Flipping Forward Twisting Backward by Alma Fullerton

Published by Peachtree

Summary:  Claire can master any gymnastic skill she puts her mind to, but school is another matter.  Reading and writing are just about impossible for her, no matter how hard she tries, and she often acts out due to her frustration.  During one of her frequent trips to the vice-principal’s office, she makes a chance remark that leads him to believe that she may have a learning disability.  Her mother refuses to believe that anything’s wrong, fearing that a label will limit Claire’s chances for success in school, and it takes a near-crisis to convince her to let Claire get tested.  The last few pages see Claire flying through her gymnastics routine with a newfound optimism that things will improve in her academic life as well.  135 pages; grades 3-6.

Pros:  This novel in verse is a quick read that sympathetically portrays a character with dyslexia.  It’s written in a font designed for children learning to read.  The short length and relatable characters and storyline would make it a great choice for an elementary book club. I’ve added it to my newly-updated list of book club suggestions for grades 2-4.

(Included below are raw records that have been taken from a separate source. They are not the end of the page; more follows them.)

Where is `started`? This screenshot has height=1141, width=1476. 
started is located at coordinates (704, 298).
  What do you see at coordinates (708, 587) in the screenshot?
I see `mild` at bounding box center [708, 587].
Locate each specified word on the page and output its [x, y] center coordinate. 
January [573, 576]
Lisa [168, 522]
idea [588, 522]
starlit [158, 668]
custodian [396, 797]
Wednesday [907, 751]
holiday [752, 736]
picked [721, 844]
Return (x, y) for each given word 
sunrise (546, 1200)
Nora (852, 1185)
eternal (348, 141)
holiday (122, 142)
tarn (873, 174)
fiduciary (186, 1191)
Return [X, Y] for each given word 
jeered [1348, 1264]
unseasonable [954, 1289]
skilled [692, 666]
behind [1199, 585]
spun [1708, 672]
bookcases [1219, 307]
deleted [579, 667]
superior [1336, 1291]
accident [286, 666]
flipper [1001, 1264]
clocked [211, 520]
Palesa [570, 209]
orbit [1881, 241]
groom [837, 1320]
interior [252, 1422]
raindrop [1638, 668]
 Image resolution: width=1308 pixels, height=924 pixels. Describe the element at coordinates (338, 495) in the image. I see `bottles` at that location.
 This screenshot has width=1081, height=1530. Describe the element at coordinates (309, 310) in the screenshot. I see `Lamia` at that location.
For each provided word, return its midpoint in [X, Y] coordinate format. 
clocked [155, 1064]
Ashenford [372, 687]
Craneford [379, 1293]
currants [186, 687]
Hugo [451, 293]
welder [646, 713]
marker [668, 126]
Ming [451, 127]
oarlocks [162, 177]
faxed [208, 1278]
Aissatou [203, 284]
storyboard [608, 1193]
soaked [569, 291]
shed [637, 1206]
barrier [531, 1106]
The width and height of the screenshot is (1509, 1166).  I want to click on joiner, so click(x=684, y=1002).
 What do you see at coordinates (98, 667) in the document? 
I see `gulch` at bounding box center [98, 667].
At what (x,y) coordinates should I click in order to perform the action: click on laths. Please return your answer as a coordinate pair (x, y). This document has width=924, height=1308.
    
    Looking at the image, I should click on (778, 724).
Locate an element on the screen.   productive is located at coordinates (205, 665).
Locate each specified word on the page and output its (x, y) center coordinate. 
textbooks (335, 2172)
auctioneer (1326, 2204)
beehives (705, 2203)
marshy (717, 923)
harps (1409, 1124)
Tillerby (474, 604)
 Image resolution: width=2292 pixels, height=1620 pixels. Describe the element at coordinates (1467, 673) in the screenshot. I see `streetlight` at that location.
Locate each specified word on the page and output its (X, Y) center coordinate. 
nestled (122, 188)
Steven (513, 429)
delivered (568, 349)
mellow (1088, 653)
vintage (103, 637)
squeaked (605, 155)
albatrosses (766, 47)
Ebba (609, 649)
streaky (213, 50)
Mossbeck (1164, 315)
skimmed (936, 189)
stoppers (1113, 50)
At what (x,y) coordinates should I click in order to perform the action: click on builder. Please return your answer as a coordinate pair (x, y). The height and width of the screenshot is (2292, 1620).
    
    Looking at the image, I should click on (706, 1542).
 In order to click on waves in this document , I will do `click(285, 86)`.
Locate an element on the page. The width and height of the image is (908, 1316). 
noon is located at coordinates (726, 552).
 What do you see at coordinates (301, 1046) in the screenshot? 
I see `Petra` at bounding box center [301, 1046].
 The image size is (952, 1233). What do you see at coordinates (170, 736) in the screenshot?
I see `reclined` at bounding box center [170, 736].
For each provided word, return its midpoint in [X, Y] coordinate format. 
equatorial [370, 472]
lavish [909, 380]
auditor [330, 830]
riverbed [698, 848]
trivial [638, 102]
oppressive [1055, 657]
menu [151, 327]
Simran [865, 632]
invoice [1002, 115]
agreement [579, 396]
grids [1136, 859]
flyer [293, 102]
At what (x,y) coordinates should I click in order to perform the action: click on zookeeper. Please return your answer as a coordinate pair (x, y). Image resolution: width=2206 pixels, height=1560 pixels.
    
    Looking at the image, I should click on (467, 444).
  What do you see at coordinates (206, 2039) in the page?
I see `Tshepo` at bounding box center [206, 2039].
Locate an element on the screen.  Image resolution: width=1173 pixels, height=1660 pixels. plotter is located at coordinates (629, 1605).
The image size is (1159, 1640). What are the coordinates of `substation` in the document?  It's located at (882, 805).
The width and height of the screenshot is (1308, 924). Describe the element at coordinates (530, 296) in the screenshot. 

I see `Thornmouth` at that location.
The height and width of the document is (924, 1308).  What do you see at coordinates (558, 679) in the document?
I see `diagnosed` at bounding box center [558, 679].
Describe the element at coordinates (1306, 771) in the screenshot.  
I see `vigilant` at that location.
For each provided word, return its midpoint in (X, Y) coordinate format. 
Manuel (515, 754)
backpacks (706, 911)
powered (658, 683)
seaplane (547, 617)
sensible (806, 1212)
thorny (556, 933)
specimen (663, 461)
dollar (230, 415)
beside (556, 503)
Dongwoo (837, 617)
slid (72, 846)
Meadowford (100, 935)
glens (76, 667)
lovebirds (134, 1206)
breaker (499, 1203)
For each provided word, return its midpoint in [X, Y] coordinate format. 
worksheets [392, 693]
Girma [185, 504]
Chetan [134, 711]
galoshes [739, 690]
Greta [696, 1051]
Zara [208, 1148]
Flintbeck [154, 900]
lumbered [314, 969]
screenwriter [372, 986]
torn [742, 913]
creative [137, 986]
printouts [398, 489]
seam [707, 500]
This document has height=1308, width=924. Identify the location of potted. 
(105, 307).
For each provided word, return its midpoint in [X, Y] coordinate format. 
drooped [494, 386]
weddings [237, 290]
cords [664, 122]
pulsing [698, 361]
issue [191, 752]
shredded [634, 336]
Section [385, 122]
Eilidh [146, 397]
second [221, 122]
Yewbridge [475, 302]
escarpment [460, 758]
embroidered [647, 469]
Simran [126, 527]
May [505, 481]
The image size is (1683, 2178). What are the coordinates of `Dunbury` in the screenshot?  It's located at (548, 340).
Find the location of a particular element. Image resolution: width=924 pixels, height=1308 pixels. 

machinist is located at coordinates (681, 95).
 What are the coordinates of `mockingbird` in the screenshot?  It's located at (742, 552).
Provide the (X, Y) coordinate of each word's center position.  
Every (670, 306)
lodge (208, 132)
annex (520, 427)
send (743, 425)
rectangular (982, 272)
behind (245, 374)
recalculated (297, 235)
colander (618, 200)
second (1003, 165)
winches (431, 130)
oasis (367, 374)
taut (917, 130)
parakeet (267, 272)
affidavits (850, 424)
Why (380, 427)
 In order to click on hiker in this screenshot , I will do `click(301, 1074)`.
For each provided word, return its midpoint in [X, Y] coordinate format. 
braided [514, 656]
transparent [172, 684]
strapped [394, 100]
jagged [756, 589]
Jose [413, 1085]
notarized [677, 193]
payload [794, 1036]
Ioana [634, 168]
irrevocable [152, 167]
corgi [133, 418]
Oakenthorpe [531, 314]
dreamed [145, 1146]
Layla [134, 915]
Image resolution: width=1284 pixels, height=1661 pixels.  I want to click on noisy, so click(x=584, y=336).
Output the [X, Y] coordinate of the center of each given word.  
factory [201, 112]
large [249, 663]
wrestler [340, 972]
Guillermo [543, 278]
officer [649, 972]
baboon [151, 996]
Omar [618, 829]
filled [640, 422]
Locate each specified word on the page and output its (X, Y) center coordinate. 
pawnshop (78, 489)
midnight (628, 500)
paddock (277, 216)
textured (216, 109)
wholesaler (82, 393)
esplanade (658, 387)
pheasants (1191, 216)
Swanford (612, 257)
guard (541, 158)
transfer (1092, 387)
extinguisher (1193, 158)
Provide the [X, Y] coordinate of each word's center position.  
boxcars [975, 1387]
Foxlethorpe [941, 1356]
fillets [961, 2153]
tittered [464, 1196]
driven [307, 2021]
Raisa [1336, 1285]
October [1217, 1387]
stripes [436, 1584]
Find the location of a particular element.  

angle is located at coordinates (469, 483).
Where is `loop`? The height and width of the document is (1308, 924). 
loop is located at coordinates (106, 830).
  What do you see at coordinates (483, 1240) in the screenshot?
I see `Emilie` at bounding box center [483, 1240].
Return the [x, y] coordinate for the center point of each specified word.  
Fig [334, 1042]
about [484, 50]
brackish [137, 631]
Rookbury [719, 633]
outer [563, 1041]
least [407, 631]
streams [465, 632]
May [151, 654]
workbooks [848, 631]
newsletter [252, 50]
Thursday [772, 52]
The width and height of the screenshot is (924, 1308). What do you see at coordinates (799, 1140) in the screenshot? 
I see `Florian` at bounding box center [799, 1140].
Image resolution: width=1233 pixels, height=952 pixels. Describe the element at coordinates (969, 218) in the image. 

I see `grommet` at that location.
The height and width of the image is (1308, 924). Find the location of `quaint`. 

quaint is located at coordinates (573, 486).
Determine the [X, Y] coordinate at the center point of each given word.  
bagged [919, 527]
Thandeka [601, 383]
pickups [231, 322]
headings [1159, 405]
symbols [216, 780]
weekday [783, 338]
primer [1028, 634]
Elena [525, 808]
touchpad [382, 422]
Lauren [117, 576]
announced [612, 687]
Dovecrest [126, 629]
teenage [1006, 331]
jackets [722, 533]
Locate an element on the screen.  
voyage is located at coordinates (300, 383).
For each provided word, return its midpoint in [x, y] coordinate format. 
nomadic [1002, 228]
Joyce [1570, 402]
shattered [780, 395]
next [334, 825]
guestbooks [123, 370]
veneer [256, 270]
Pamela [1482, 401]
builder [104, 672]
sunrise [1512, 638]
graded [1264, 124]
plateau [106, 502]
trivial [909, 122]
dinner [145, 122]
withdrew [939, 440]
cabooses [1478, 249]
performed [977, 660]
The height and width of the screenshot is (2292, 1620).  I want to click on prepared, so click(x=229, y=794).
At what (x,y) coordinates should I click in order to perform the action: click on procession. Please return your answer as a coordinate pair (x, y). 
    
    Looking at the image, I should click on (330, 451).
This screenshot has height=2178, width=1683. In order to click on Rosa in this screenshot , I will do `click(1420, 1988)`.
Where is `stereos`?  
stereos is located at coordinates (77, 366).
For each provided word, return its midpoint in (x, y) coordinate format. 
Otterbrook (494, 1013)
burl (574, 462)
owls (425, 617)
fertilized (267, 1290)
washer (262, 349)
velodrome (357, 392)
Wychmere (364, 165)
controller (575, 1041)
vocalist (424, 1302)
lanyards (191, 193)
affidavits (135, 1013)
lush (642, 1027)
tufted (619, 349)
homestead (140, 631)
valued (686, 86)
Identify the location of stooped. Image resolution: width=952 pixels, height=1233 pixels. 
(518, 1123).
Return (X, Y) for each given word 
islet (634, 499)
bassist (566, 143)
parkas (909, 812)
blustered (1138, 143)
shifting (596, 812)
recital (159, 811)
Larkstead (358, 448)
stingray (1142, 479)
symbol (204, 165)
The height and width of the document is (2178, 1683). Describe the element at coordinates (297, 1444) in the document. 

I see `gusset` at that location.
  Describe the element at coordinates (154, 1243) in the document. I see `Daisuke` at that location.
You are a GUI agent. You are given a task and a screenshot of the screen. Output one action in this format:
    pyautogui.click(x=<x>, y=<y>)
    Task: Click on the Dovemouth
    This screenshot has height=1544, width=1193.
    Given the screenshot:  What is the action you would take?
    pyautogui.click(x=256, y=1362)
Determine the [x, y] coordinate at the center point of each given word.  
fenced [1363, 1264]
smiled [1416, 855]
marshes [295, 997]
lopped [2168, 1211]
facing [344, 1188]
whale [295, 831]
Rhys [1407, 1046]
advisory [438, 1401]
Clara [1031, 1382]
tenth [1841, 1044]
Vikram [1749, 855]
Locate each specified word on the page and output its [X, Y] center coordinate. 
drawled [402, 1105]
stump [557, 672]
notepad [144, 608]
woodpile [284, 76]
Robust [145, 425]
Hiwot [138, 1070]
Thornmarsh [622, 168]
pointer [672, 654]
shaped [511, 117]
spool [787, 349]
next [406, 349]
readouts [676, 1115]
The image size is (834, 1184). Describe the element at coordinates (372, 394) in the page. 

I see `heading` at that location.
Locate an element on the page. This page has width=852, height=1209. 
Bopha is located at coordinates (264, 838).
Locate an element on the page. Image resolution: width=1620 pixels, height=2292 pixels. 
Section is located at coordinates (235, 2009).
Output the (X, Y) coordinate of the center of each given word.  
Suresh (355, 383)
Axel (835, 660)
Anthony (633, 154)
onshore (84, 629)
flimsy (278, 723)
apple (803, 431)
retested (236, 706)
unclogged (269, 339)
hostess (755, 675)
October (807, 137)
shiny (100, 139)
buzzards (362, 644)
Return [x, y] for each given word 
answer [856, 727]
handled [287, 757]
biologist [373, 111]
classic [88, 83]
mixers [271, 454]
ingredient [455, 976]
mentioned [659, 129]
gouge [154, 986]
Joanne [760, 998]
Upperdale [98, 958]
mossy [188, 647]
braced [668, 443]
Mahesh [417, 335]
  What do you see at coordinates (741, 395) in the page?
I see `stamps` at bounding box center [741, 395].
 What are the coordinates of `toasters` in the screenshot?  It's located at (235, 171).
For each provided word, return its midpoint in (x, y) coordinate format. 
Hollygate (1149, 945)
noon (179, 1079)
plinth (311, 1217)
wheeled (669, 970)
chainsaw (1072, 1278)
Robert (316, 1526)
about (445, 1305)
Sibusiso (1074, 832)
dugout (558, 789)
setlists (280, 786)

Cons:  The ending felt a bit rushed.

Leave It to Plum! By Matt Phelan

Published by Greenwillow Books

Summary:  Plum is a cheerful peacock who loves his job at the Athensville Zoo, where he and the other peacocks are the official greeters.  Itch is a ningbing (the world’s smallest marsupial) who makes up in evil genius what he lacks in size.  Jeremy is a white cat who tries to do the right thing, but who gets an inferiority complex when he hangs around the big cats.  Lizzie is a kind but lonely young zookeeper in a new town with a new job.  All of these creatures’ stories come together as Itch tries to carry out his dastardly plans, and Plum manages to foil them in his own bumbling fashion.  115 pages; grades 2-5.

Pros:  Matt Phelan has created a pretty complex story with lots of interesting characters that he manages to carry out in just over 100 hilarious pages with plenty of illustrations.  The humor and the fast-paced plot will appeal to many different types of elementary readers.

Cons:  The map of the zoo is a little bare-bones.

Catalina Incognito (book 1) by Jennifer Torres, illustrated by Gladys Jose

Published by Aladdin

Summary:  Catalina’s a bit disappointed to receive a sewing kit from her Tía Abuela for her birthday.  Usually Tía, a former telenovela star who is also named Catalina, gives more exciting gifts.  For their first sewing lesson, Tía shows Cat how to fix her torn cat sweatshirt.  Later, Cat realizes the sweatshirt can temporarily transform her into a cat.  It turns out the sewing kit has magic in it that can change ordinary clothing into disguises.  Becoming a cat comes in handy when a ruby goes missing from one of Tía’s most famous gowns on display at the local library.  Cat and her frenemy Pablo combine forces to solve the mystery.  This is the first of a four-part series, simultaneously released with book 2 (there’s a preview at the end of this book).  Books 3 and 4 will be out later this year.  114 pages; grades 1-3. 

Pros:  There’s a lot going on in this early chapter book: magic, a mystery, and a few lessons about perseverance.  The illustrations and larger font make it an appealing choice for younger kids.

Cons:  The mystery didn’t start until about halfway through the book and wrapped up pretty quickly. I hope Pablo gets a bigger role in book 2.

Maddie and Mabel by Kari Allen, illustrated by Tatjana Mai-Wyss

Published by Kind World Publishing

Summary:  Maddie and Mabel are two sisters who (usually) love to play together.  Their story is told in five chapters, each of which could stand alone, but which also tie together.  In one of the chapters, Mabel gets tired of Maddie’s bossiness and the two have a fight.  Maddie shows readers how to apologize and before long the sisters are happily back together.  A few pages at the end offer suggestions for discussion.  Book 2 is due out in October.  80 pages; grades K-3.

Pros:  This beginning chapter book reminds me of Laurel Snyder’s Charlie and Mouse series.  There are no adults around, so the two girls have to work things out on their own.  Each page has just a few sentences, but the stories are emotionally satisfying despite their brevity.

Cons:  Those older siblings sure can be bossy. And those younger ones can be a pain in the neck.